Le Cycle de l’éclair
Élaine Audet
illustré par Jeannine Bouret
Éditeur: Éditions Le Loup de Gouttière
Année de parution : 1996
Nombre de pages : 95
Dans ce recueil, l’auteure rassemble des poèmes qui allient clairvoyance, passion et sensualité. "Le Cycle de l’éclair, divisé en six parties, est porté par un mouvement de transformation. De sa révolte contre la mutilation de la parole des femmes au douloureux souvenir du massacre de Polytechnique, elle appelle la naissance d’un temps de l’amour." (Raymond Bertin, Voir, Montréal, 7 novembre 1996).
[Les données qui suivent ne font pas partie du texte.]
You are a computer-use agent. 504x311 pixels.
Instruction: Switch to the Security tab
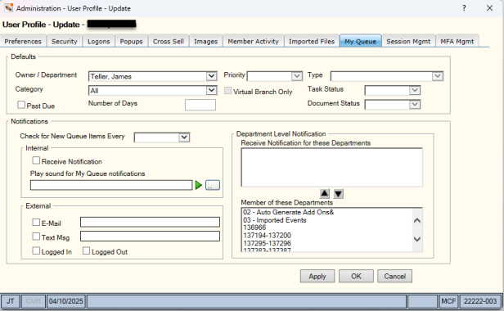65,41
"Pouvons-nous encore aimer, nous unir pour retrouver l’inextinguible jeunesse de la lune, la rousseur de son désir qui fait pâlir le soleil en son zénith ? Notre langue, nos mains, notre mémoire grandiront-elles sur la cendre des livres et les ruines de l’histoire ? Naîtront-elles enfin ces filles de lumière et d’éclairs, de tant de cadavres d’amoureuses dans les sous-sols de la pensée et de folles enfermées dans les greniers de l’ambition ?", écrit Élaine Audet.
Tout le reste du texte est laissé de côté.